Your instructions. Your task is to print all of the data word for word.

Dataset items:
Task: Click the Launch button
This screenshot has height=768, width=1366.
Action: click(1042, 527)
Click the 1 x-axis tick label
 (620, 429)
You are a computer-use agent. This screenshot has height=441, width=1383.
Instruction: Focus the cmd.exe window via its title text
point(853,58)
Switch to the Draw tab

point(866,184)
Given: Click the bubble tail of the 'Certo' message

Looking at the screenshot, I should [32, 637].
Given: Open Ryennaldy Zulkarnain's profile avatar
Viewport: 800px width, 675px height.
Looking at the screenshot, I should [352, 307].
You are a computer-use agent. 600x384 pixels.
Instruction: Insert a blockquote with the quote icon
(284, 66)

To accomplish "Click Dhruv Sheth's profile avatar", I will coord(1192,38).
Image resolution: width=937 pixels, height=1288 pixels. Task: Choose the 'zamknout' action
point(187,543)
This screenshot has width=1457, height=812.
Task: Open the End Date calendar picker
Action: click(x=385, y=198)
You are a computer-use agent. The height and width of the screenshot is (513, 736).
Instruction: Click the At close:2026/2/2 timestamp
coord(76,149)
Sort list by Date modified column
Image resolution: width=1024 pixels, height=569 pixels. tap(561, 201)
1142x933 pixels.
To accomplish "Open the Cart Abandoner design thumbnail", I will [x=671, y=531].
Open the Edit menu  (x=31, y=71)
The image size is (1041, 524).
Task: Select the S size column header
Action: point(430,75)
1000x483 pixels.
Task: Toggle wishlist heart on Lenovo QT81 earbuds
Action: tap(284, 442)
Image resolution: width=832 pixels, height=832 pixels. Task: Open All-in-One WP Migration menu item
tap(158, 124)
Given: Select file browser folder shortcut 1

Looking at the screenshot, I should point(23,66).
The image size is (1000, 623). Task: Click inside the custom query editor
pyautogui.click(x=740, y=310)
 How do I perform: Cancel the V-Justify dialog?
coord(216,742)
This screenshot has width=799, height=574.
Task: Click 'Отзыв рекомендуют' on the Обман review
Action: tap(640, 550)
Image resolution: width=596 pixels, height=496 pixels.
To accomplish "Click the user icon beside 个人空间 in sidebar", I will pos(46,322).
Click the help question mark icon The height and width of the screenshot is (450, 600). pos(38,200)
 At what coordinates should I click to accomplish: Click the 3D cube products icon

Result below.
Task: Click the Launch button
This screenshot has height=768, width=1366.
Action: click(1042, 527)
Click the 1 x-axis tick label
 (620, 429)
You are a computer-use agent. This screenshot has height=441, width=1383.
Instruction: Focus the cmd.exe window via its title text
point(853,58)
Switch to the Draw tab

point(866,184)
Given: Click the bubble tail of the 'Certo' message

Looking at the screenshot, I should [32, 637].
Given: Open Ryennaldy Zulkarnain's profile avatar
Viewport: 800px width, 675px height.
Looking at the screenshot, I should [352, 307].
You are a computer-use agent. 600x384 pixels.
Instruction: Insert a blockquote with the quote icon
(284, 66)

To accomplish "Click Dhruv Sheth's profile avatar", I will coord(1192,38).
Image resolution: width=937 pixels, height=1288 pixels. Task: Choose the 'zamknout' action
point(187,543)
This screenshot has width=1457, height=812.
Task: Open the End Date calendar picker
Action: click(x=385, y=198)
You are a computer-use agent. The height and width of the screenshot is (513, 736).
Instruction: Click the At close:2026/2/2 timestamp
coord(76,149)
Sort list by Date modified column
Image resolution: width=1024 pixels, height=569 pixels. tap(561, 201)
1142x933 pixels.
To accomplish "Open the Cart Abandoner design thumbnail", I will [x=671, y=531].
Open the Edit menu  (x=31, y=71)
The image size is (1041, 524).
Task: Select the S size column header
Action: point(430,75)
1000x483 pixels.
Task: Toggle wishlist heart on Lenovo QT81 earbuds
Action: tap(284, 442)
Image resolution: width=832 pixels, height=832 pixels. Task: Open All-in-One WP Migration menu item
tap(158, 124)
Given: Select file browser folder shortcut 1

Looking at the screenshot, I should point(23,66).
The image size is (1000, 623). Task: Click inside the custom query editor
pyautogui.click(x=740, y=310)
 How do I perform: Cancel the V-Justify dialog?
coord(216,742)
This screenshot has width=799, height=574.
Task: Click 'Отзыв рекомендуют' on the Обман review
Action: tap(640, 550)
Image resolution: width=596 pixels, height=496 pixels.
To accomplish "Click the user icon beside 个人空间 in sidebar", I will pos(46,322).
Click the help question mark icon The height and width of the screenshot is (450, 600). pos(38,200)
 At what coordinates should I click to accomplish: Click the 3D cube products icon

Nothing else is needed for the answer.